Exercise data ▸
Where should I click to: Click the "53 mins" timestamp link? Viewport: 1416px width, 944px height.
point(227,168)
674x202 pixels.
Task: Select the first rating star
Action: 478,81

Exercise brief ▸ Return the records given above in their entirety, word for word.

Written solution ▸
Where should I click to: Click the "53 mins" timestamp link? Viewport: 1416px width, 944px height.
point(227,168)
674x202 pixels.
Task: Select the first rating star
Action: 478,81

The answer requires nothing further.